Render the entries from the very first line up to and including the line containing "Hide Rectangle012 using" as a numbered list, leaving out any blank lines.

**Stored data**

(begin)

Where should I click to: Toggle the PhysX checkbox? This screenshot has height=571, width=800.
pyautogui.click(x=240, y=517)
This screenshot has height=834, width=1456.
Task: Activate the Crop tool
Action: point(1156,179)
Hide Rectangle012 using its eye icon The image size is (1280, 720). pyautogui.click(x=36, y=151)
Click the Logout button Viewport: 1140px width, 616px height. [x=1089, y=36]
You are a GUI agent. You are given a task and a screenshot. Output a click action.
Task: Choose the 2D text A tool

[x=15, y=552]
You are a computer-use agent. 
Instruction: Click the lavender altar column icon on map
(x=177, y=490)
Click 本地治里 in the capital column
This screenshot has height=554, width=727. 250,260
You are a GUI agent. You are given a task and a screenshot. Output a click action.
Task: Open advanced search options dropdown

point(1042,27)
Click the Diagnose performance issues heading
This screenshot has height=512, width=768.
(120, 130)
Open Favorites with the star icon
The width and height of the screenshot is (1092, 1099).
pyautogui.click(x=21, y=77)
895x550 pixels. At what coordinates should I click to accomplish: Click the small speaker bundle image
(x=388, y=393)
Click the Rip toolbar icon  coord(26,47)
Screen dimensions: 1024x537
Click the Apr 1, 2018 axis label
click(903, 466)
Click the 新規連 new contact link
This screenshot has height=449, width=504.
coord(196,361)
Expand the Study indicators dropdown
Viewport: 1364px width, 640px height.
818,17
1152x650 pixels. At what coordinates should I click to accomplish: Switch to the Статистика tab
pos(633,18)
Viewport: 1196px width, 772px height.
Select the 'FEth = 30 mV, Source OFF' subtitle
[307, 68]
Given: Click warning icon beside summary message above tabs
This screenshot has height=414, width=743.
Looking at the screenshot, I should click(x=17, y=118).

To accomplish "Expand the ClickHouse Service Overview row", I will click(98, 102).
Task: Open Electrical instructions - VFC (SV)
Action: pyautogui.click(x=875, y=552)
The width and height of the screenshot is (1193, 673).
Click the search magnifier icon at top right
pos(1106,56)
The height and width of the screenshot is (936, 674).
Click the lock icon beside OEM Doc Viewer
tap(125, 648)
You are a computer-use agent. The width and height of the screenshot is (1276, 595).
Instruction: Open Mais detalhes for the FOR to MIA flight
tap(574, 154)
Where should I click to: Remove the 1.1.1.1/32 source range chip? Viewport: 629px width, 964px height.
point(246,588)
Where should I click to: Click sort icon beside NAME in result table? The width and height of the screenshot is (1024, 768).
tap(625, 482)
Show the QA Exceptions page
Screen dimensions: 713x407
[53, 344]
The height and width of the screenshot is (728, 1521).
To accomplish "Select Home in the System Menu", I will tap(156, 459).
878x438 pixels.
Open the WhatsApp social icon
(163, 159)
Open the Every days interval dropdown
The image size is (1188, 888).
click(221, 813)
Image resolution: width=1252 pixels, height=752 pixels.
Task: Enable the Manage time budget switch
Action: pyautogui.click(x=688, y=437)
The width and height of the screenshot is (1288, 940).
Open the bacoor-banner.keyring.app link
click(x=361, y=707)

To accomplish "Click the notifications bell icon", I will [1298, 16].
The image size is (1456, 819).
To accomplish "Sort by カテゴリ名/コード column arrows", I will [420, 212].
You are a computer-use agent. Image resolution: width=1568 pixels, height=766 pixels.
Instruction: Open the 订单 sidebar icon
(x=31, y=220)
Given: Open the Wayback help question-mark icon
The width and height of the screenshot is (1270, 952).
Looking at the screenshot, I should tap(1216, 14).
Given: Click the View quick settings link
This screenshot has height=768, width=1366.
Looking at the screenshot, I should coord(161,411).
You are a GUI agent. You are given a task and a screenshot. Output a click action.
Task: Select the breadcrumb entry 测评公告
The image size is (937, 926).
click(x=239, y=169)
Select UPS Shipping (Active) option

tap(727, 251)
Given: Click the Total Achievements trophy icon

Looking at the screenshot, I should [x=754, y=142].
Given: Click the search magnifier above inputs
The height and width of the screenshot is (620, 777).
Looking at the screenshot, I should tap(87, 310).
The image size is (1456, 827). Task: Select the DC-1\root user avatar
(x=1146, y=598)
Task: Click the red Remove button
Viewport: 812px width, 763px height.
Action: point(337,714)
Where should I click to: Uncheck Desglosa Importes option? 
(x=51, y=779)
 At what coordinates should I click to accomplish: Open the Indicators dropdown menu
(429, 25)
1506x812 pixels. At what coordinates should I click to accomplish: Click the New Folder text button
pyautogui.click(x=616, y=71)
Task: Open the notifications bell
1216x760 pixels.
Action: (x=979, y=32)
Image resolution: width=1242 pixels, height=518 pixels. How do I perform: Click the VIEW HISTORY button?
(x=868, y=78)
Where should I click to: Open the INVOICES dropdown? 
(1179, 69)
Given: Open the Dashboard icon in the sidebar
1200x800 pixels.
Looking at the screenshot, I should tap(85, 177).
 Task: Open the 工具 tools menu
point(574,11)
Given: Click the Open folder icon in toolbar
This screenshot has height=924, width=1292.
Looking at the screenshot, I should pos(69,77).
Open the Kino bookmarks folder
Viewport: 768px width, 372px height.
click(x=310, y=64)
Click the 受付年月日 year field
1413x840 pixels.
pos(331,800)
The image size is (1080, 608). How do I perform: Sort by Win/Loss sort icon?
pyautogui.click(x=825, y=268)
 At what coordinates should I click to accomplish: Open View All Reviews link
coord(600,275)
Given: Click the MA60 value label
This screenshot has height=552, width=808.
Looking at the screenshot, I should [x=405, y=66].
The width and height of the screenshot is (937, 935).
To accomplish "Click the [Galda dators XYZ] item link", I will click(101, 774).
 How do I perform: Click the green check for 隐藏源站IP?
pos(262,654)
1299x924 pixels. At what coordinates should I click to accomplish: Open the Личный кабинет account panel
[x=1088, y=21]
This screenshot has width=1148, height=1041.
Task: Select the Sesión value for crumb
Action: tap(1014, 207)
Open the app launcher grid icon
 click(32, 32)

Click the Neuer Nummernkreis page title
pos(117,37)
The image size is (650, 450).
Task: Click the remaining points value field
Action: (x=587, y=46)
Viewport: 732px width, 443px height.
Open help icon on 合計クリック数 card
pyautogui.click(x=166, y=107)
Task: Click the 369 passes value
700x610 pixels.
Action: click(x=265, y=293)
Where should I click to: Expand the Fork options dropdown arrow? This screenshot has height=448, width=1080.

(end)

**The response**
1. Where should I click to: Toggle the PhysX checkbox? This screenshot has height=571, width=800.
2. pyautogui.click(x=240, y=517)
3. This screenshot has height=834, width=1456.
4. Task: Activate the Crop tool
5. Action: point(1156,179)
6. Hide Rectangle012 using its eye icon The image size is (1280, 720). pyautogui.click(x=36, y=151)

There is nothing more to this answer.